SUPPLIED DATA |

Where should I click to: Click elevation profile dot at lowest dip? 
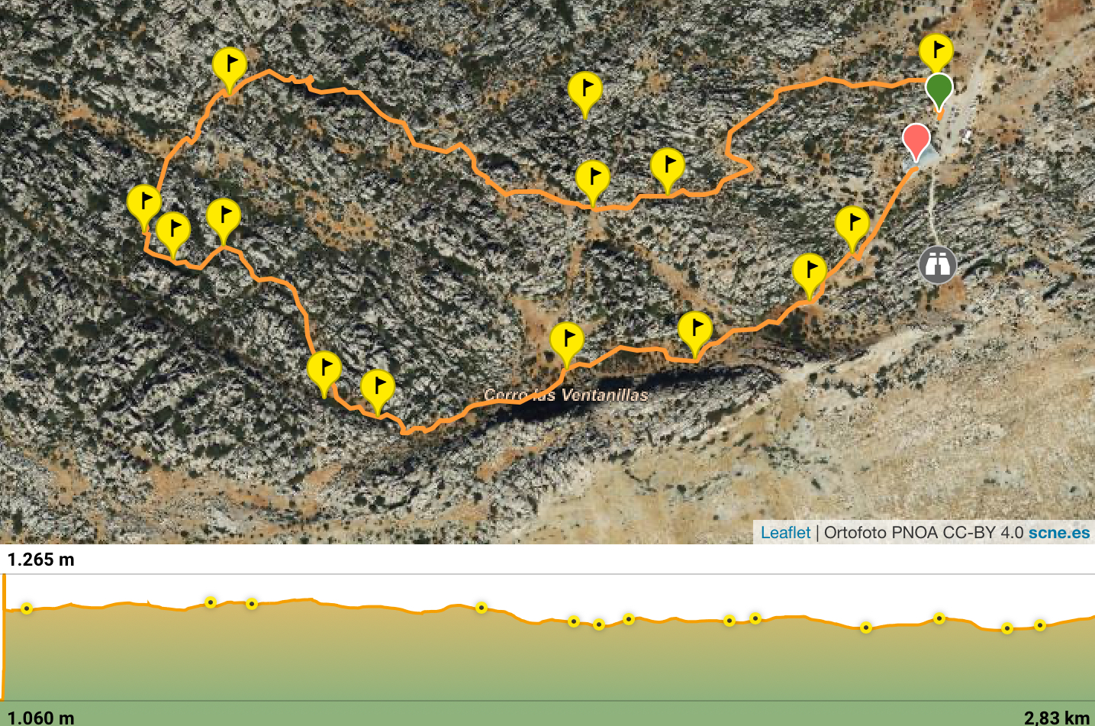(1007, 628)
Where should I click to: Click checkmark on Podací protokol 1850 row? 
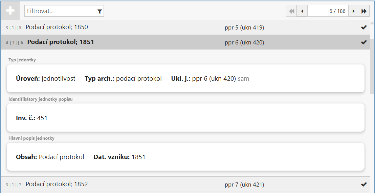pyautogui.click(x=364, y=27)
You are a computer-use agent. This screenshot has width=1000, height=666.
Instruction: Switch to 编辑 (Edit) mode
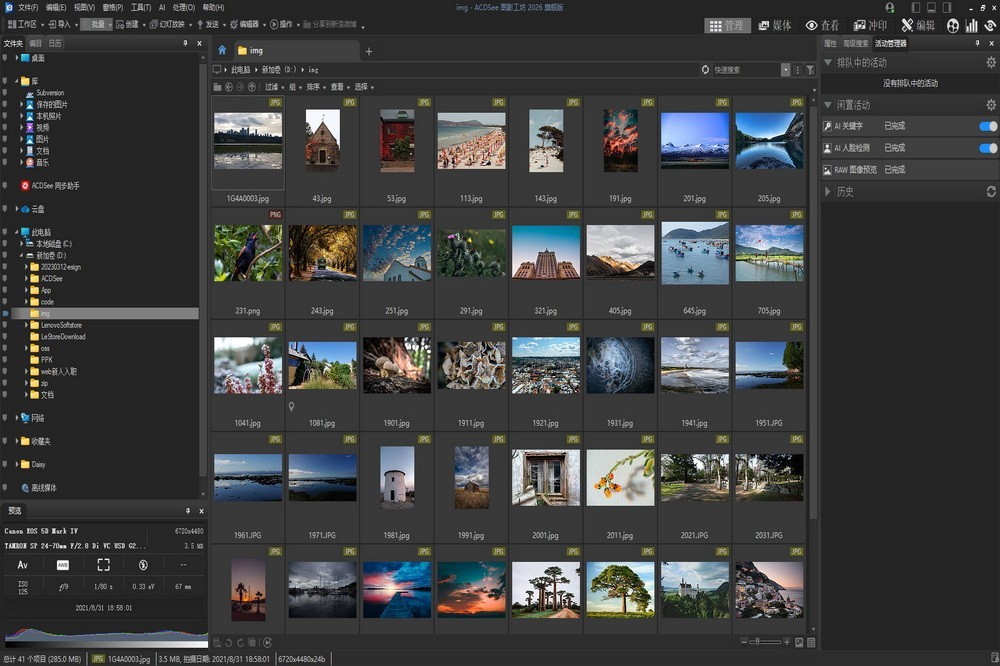coord(918,25)
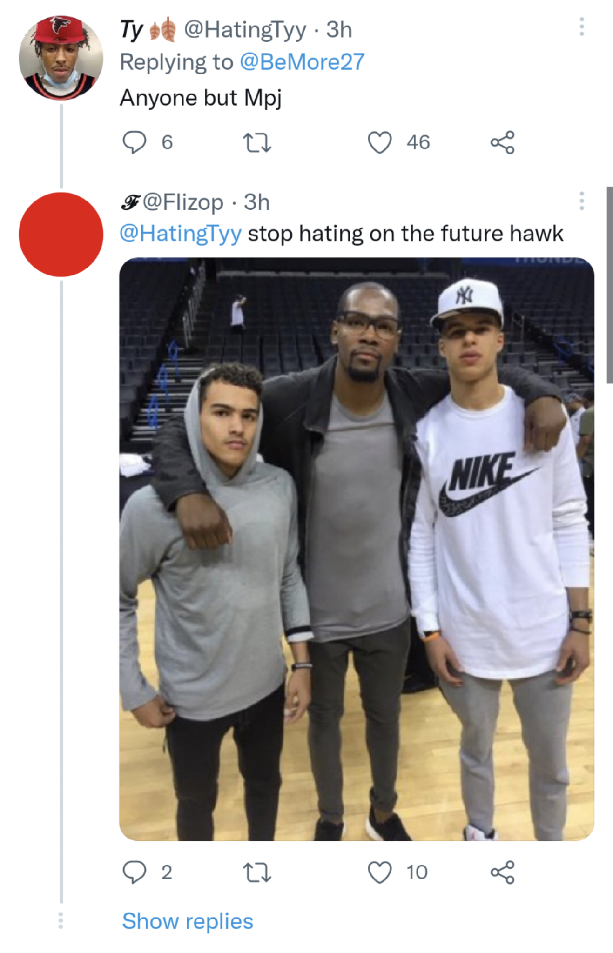Like the 'future hawk' tweet
Image resolution: width=613 pixels, height=953 pixels.
[380, 872]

WHAT IS EXPECTED | Copy out exactly, without any pictures, the lines above that begin at the one with "You are a computer-use" and end at the last line of the listing.

RESULT |
You are a computer-use agent. This screenshot has width=1000, height=666.
Instruction: Switch to 编辑 (Edit) mode
coord(918,25)
Like the 'future hawk' tweet
Image resolution: width=613 pixels, height=953 pixels.
[380, 872]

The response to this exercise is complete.